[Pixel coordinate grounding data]
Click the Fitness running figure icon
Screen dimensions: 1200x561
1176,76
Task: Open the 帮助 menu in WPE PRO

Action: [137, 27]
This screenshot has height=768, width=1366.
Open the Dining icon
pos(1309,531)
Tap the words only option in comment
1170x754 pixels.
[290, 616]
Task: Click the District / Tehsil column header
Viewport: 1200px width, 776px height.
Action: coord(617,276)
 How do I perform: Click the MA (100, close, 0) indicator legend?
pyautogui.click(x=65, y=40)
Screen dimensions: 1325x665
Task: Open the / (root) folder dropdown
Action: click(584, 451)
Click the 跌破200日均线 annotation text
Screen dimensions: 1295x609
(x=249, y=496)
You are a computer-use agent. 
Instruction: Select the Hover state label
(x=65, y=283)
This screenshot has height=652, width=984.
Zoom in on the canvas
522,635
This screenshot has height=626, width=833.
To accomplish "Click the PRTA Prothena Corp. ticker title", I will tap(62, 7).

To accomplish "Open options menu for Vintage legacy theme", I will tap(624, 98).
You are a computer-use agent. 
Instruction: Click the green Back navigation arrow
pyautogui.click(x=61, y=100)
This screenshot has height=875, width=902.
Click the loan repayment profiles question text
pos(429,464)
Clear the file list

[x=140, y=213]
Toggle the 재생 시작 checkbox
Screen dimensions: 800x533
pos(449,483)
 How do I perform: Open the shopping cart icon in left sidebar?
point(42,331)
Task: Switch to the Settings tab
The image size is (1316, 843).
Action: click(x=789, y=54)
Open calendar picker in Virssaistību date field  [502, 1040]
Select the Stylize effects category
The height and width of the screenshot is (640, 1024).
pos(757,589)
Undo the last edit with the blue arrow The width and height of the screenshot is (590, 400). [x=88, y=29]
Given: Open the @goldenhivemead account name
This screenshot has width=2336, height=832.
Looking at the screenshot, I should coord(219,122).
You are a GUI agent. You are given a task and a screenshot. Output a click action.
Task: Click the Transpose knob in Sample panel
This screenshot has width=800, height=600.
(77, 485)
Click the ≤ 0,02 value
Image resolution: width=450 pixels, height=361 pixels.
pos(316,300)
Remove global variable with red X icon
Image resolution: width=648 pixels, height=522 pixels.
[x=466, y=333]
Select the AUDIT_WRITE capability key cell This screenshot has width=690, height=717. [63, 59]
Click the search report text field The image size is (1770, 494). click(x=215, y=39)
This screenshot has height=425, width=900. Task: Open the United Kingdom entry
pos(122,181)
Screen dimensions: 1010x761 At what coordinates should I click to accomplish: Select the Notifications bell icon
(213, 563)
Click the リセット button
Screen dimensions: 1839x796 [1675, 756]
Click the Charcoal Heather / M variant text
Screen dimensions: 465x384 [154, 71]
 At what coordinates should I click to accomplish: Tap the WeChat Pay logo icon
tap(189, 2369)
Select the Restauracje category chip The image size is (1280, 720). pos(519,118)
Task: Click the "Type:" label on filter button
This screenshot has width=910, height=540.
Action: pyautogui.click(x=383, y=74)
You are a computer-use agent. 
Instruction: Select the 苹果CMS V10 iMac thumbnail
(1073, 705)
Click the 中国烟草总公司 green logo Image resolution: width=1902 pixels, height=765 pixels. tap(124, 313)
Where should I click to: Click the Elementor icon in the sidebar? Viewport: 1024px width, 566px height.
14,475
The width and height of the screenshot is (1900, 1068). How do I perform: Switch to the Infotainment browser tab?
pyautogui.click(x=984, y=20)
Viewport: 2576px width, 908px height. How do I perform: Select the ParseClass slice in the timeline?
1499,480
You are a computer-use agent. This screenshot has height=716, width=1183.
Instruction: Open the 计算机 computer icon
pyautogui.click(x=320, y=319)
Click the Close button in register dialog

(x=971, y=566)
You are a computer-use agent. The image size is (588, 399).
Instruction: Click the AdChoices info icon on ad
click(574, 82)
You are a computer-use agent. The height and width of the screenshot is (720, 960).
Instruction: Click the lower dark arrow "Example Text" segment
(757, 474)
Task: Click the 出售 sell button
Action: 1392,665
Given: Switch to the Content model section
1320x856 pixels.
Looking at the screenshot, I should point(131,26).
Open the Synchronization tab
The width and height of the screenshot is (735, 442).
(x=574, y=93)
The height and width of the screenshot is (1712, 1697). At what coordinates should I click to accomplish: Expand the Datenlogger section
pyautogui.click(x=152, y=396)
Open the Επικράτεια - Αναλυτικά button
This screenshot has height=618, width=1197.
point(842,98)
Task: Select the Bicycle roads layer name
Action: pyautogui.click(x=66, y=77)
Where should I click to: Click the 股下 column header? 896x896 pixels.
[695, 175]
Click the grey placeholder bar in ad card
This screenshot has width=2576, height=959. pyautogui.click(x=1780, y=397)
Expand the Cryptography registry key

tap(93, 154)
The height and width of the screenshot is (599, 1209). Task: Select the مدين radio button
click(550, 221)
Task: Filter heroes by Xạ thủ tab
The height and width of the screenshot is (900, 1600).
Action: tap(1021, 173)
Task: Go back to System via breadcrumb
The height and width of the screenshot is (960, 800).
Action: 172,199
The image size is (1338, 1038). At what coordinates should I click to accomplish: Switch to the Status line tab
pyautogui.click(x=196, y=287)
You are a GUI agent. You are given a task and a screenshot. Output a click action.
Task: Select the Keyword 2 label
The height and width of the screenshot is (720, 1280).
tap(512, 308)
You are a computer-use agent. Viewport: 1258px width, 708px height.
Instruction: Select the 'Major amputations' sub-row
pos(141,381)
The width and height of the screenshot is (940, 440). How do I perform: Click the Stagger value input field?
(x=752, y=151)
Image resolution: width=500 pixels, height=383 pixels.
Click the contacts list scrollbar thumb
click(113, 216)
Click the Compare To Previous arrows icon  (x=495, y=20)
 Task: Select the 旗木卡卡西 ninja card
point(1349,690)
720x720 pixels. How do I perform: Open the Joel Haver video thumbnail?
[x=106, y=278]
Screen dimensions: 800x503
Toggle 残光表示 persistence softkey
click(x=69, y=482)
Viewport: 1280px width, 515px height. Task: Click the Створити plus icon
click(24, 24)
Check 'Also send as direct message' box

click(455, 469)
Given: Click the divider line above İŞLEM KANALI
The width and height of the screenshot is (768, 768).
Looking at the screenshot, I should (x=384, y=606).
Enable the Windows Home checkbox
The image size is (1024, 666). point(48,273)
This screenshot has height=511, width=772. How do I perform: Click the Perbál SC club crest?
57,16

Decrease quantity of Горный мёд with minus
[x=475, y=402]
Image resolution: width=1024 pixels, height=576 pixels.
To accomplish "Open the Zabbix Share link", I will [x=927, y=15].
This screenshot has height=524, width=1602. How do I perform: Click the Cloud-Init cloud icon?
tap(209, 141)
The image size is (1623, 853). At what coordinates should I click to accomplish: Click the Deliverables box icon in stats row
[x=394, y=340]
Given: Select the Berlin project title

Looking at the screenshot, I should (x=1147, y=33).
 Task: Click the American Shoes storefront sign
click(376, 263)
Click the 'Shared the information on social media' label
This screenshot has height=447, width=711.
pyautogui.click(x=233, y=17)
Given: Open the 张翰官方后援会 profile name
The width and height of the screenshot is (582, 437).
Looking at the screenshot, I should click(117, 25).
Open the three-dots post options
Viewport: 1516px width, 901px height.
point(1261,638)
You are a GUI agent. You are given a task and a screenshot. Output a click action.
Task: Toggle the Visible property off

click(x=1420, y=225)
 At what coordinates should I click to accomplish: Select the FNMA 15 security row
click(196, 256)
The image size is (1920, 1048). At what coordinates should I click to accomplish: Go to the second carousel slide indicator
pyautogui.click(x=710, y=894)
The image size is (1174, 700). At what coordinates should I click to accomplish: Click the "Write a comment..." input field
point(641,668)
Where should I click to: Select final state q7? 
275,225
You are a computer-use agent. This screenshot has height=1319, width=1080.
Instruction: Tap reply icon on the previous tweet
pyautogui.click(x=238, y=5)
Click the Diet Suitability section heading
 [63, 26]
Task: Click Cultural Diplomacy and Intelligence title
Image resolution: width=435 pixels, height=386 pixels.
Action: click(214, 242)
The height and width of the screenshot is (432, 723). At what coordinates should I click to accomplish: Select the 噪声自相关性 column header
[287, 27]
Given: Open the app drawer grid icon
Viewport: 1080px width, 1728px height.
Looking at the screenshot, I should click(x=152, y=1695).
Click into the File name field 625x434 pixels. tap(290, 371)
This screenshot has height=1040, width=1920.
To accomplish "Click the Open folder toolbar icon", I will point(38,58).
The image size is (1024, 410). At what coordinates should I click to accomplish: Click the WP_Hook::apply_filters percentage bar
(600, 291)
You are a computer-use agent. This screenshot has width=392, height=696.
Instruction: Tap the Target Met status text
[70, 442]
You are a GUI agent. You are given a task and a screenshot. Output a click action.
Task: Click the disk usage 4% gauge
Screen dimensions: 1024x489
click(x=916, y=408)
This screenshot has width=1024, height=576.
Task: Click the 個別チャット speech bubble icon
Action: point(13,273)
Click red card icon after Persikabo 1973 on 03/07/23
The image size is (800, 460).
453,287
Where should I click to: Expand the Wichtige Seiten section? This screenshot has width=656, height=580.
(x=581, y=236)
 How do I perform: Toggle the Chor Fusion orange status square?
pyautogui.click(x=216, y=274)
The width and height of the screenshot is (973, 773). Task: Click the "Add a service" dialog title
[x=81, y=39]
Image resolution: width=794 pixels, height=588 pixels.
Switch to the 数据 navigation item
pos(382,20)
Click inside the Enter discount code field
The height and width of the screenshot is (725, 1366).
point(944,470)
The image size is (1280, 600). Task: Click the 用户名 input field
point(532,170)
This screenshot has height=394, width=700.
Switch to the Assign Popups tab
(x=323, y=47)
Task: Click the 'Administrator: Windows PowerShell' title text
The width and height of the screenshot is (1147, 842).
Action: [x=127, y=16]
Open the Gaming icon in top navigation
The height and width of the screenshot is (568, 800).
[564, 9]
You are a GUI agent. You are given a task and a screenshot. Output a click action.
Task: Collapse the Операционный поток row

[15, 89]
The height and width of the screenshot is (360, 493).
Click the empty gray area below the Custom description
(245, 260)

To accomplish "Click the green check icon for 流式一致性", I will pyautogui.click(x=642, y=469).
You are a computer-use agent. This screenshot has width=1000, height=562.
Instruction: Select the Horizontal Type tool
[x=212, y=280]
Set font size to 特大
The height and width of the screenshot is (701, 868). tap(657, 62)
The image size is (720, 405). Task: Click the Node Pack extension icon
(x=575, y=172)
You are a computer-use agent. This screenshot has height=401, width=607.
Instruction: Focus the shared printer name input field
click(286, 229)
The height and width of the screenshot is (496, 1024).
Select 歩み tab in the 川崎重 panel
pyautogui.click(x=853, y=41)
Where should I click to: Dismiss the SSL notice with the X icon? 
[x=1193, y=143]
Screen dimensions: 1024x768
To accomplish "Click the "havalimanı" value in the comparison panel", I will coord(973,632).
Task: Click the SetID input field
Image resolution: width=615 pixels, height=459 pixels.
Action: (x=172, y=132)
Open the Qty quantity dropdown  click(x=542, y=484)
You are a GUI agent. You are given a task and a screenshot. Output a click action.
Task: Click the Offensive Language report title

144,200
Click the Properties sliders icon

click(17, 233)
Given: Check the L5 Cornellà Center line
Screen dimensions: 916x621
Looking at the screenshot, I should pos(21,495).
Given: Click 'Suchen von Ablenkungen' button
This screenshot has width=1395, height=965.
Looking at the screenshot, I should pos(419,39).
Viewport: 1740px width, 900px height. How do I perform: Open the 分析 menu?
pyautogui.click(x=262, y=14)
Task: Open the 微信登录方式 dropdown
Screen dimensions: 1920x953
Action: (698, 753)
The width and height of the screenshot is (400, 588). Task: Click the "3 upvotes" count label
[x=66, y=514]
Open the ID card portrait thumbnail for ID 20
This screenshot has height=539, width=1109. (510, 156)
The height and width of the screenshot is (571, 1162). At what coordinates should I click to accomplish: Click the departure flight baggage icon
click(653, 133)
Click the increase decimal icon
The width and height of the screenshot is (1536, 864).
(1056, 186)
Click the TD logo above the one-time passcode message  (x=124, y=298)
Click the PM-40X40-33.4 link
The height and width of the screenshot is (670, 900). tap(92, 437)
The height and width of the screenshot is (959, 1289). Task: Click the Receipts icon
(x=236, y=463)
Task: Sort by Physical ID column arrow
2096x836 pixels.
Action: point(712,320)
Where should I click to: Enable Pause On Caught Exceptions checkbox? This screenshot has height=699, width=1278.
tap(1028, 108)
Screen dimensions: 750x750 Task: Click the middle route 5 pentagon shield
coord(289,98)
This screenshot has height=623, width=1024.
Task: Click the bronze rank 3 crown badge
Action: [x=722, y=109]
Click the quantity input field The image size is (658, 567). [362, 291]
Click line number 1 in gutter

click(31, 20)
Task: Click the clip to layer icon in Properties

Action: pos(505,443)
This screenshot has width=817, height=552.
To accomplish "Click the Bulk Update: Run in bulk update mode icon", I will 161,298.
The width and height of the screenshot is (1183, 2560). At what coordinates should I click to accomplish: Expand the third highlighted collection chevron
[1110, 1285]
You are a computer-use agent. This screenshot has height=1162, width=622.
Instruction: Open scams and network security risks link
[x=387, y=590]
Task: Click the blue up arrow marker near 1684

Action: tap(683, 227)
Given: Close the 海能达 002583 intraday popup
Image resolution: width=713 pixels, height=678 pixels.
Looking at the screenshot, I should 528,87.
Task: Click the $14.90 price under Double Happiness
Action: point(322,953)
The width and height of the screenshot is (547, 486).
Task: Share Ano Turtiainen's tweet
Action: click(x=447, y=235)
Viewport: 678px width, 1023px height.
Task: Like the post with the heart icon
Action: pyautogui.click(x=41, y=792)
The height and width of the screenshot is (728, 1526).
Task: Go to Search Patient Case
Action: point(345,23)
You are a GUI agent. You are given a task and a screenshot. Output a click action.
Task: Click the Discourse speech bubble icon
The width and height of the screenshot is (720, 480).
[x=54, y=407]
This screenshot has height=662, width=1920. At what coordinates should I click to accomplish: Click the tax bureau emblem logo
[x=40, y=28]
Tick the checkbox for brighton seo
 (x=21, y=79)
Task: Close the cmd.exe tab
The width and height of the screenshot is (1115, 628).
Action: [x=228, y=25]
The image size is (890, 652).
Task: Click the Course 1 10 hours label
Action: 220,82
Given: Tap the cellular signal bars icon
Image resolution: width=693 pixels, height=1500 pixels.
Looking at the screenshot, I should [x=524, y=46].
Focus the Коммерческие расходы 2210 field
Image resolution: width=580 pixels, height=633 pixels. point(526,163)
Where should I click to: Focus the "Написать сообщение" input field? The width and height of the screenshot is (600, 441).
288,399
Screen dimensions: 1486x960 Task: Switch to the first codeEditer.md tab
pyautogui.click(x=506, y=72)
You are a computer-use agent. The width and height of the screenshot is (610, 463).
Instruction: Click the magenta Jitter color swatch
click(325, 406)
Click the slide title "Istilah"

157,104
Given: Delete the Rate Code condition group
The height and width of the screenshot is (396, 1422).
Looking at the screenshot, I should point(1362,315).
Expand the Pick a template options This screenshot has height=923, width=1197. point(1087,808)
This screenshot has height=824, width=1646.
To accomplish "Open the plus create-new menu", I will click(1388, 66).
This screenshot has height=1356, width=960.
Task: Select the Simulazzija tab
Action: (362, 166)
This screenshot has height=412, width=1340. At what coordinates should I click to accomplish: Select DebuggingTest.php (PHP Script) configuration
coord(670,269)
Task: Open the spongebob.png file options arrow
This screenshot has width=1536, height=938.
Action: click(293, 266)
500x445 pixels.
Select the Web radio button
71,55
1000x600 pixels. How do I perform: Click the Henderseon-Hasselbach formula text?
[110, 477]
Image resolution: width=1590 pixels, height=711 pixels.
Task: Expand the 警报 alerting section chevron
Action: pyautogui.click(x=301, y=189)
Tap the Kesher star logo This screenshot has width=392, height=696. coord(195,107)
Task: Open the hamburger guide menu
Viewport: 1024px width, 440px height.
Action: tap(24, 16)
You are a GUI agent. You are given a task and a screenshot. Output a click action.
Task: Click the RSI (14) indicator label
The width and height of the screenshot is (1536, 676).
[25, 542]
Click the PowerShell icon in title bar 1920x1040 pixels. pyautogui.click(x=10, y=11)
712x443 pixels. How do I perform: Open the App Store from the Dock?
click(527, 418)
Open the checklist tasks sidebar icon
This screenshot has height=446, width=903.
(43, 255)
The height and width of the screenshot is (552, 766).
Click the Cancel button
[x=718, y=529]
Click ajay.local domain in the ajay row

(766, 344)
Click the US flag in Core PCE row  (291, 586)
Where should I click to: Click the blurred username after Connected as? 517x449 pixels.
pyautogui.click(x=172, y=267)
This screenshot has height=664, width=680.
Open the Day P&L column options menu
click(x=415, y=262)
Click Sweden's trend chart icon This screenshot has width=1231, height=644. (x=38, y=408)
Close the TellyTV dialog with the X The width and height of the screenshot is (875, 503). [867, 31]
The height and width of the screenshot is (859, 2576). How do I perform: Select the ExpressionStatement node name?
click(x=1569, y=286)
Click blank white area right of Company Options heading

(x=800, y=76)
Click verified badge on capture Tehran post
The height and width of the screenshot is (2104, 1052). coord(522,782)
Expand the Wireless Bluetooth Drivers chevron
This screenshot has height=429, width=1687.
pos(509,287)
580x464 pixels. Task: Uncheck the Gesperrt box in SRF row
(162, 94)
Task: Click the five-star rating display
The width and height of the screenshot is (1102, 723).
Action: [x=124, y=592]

TASK TO COMPLETE – Each line of the data that holds "above" should be reported.

SOLUTION TO THE PROBLEM –
Given: Click the divider line above İŞLEM KANALI
Click the TD logo above the one-time passcode message  (x=124, y=298)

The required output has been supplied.